The two-story wood-frame structure replaced a previous building on the site that was built by Jack Ewell. Alfred and Ransom Higley bought it from Jack Ewell the original builder in 1905. Subsequently it was taken over from them by Herbert Olson in about 1907. The Olsons sold their interest in the first hotel to the Seaman family in 1921. On August 24, 1924, the original hotel burned.

Its replacement was funded by lumberman Ralph Emerson of Hoquiam, who bought out the Seamans. The first stage was a plain 1 1/2-story structure which still stands as the annex, restored in 2007. It became so popular that expansion was needed, and a new, more elaborate lodge was planned.

Robert Reamer was associated with the contractor, the Metropolitan Building Company, and the company's construction superintendent was Roy Garrison, who had previously worked with Reamer. Reamer had recently completed work on the Hotel Emerson in Hoquiam, and had extensive experience in the design of hotels in natural settings. Work started on June 9, 1926, and was complete fifty-three days later, on August 18, 1926.

Emerson sold the lodge in 1939. It closed during World War II. After the war it was operated by the Walker family. In 1988, the hotel was purchased by the Aramark corporation.

==Description==
The Lake Quinault Lodge is an informal retreat, similar in nature to the Rosemary Inn and Singer's Tavern (also known as the Lake Crescent Lodge).
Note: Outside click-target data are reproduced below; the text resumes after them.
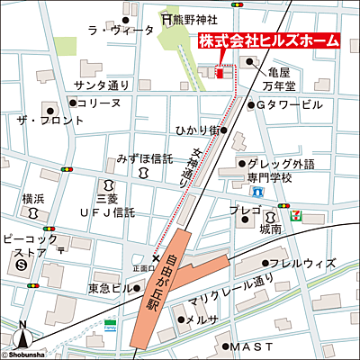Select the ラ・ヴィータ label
coord(115,30)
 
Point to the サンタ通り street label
coord(102,86)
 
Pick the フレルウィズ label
coord(306,264)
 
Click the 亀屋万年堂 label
coord(277,78)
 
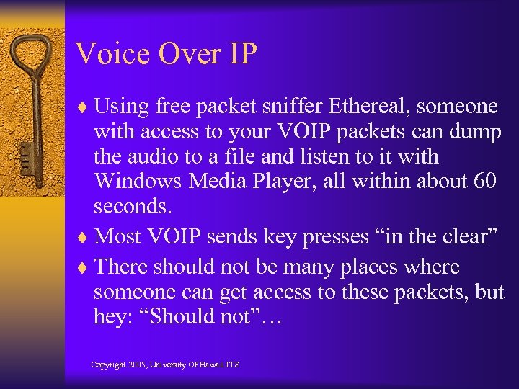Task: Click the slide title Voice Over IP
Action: click(x=165, y=54)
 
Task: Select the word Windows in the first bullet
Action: click(x=138, y=181)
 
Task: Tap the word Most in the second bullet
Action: click(x=118, y=236)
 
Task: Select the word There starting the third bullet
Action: click(x=123, y=267)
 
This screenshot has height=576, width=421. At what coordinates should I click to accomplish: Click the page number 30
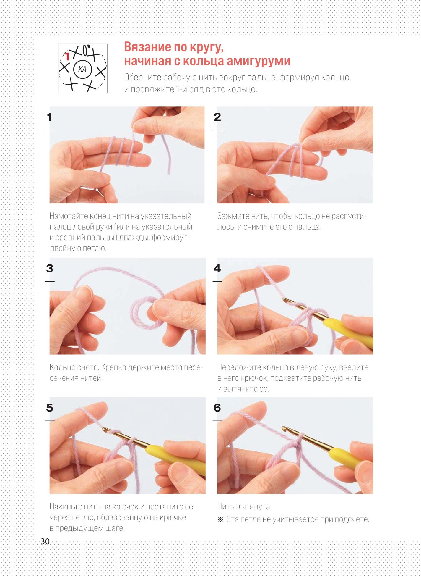click(x=45, y=541)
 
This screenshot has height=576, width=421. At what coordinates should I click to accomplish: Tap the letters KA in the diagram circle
click(x=82, y=69)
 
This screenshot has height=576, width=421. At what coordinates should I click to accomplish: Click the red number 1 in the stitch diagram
click(x=67, y=57)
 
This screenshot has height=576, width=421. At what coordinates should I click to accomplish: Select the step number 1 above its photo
click(x=49, y=117)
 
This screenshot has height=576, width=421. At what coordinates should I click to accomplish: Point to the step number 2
click(x=217, y=117)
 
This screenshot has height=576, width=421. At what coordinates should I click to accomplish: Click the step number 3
click(x=49, y=268)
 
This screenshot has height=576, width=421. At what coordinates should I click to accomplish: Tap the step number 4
click(x=217, y=268)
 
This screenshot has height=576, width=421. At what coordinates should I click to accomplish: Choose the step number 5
click(x=49, y=408)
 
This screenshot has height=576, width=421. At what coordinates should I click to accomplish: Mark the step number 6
click(x=217, y=408)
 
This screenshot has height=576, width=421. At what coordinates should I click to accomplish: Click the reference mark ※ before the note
click(x=220, y=519)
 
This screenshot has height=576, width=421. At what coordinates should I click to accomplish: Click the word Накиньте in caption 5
click(x=66, y=507)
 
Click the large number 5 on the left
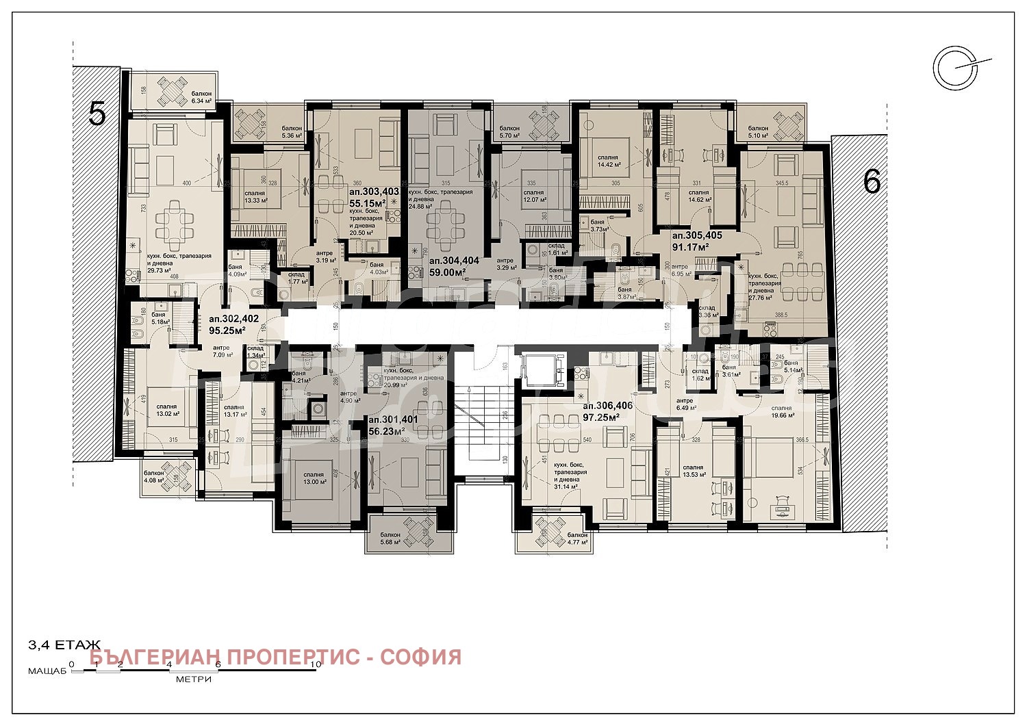point(98,114)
The roughly V-shaped main lodge is centered on a lobby at the angle of the V, with a masonry fireplace as its focus, overlooking the lake. Dormers and a cupola in the steep roof emphasize the central wing. The hotel is a 2 1/2-story wood-frame structure clad in cedar shingles. The extremities of the wings project over sloping ground, creating a three-story facade at the ends. The walls of the upper floor project slightly outward from the ground floor, and are capped with a steeply-sloping roof housing an attic floor. Large expanses of windows face in either direction from the lobby. Two smaller 1 1/2-story wings extend from the reception side, framing the entrance court, with an entry porch at the end of one wing. The interior features expanses of smooth, finished timbers supporting the upper floor, which is itself finished timber. The chimney is decorated with a totem pole-shaped rain gauge that measures rainfall in feet.

The Lake Quinault Lodge was placed on the National Register of Historic Places on July 9, 1998.